Responsável por ocupar o status de uma das empresas que mais vendem carros no Brasil, a Toytota surpreendeu a todos com o seu mais novo lançamento. Trata-se do Camry Hybrid 2025, disponível exclusivamente nos Estados Unidos, mas que promete revolucionar o mercado de sedãs médios devido a sua eficiência e valores aceitáveis.
Apresentando design totalmente híbrido, dispensando motores a combustão convencionais, o Camry comporta 2,5 litros acoplado a um sistema elétrico, além de produzir 225 cavalos de potência na versão com tração dianteira e 232 cv na tração integral. Confortável, o Toyota dispõe de central multimídia de 9 polegadas no modelo básico e 12,3 polegadas no premium.
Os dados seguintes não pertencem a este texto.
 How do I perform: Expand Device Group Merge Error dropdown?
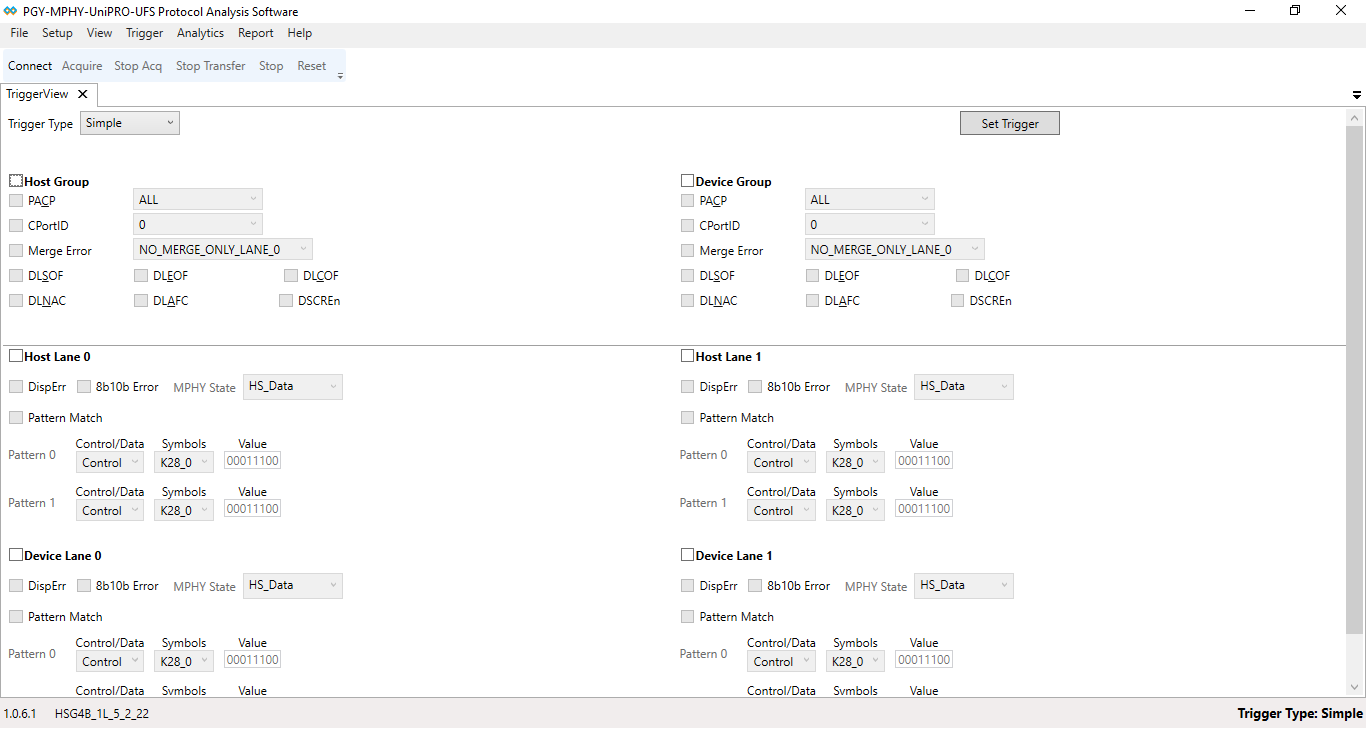coord(894,250)
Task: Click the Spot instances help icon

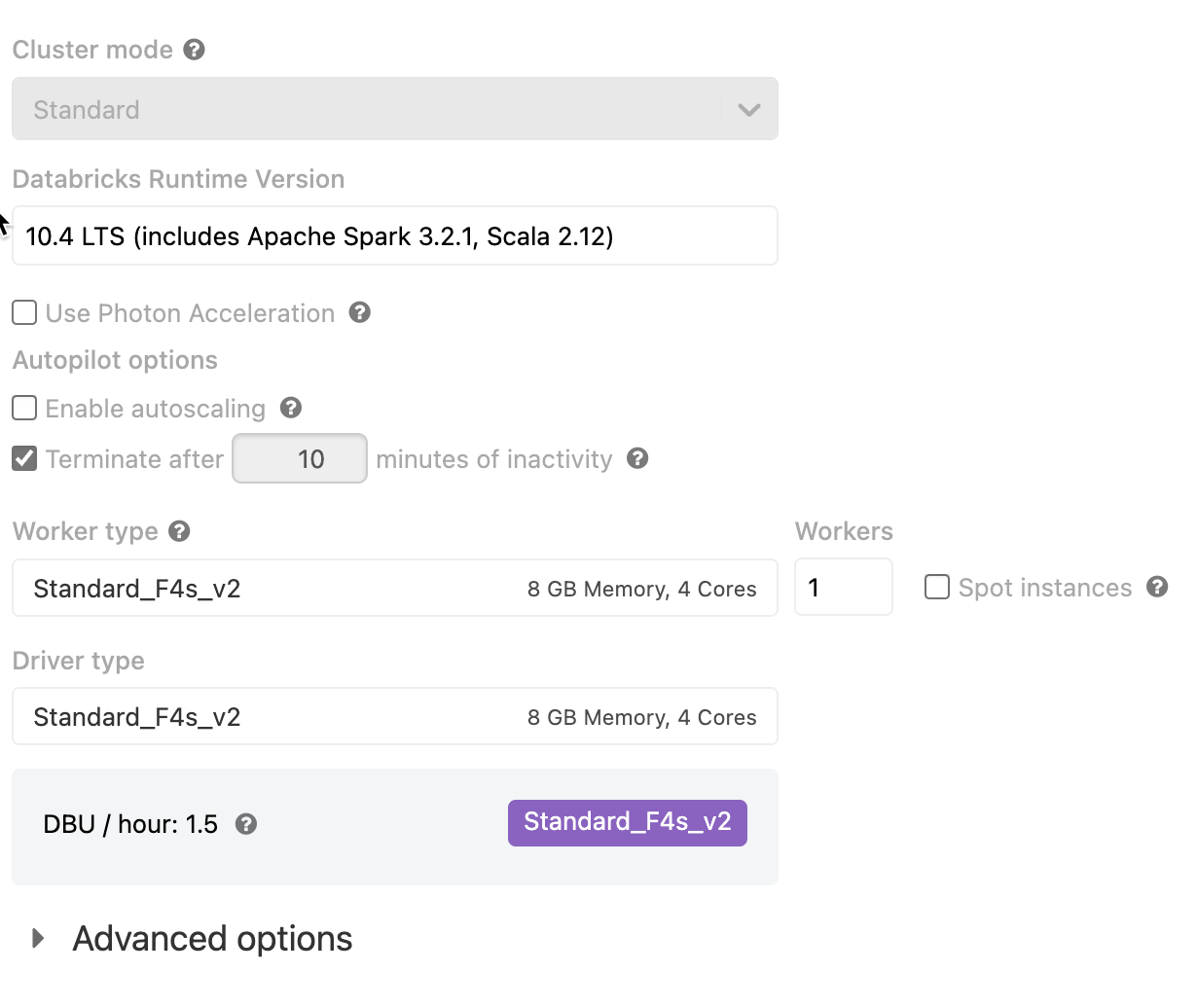Action: 1157,587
Para a infelicidade dos brasileiros, o veículo ainda não está disponível para aquisição no país. Presente nas estradas dos Estados Unidos, o carro contempla estrutura aerodinâmica aprimorada, com valor de mercado em aproximadamente R$ 140 mil. No mais, apresenta eficiência média de 25,49 km/l e deve chegar ao Brasil ainda neste ano.
Toyota entra em divergência com governo brasileiro
Embora o Governo do Presidente Luiz Inácio Lula da Silva reúna divergências entre os eleitores, seu gabinete foi surpreendido com carta encaminhada por quatro grandes montadoras. Em suma, já estabelecidas no Brasil, os fabricantes temem a iminência da aprovação dos incentivos fiscais para a montagem de carros semidesmontados (SKD) e desmontados (CKD) no país.
A fim de encurtas os laços com o Governo, bem como ter o pedido aceito, a General Motors, a Stellantis (que controla Fiat, Jeep, Citroën, Peugeot e Ram), a Toyota e a Volkswagen assinaram carta conjunta enviada ao presidente Lula. De modo geral, a alegação é de que a montagem de carros com componentes importados terá grande negatividade do Brasil.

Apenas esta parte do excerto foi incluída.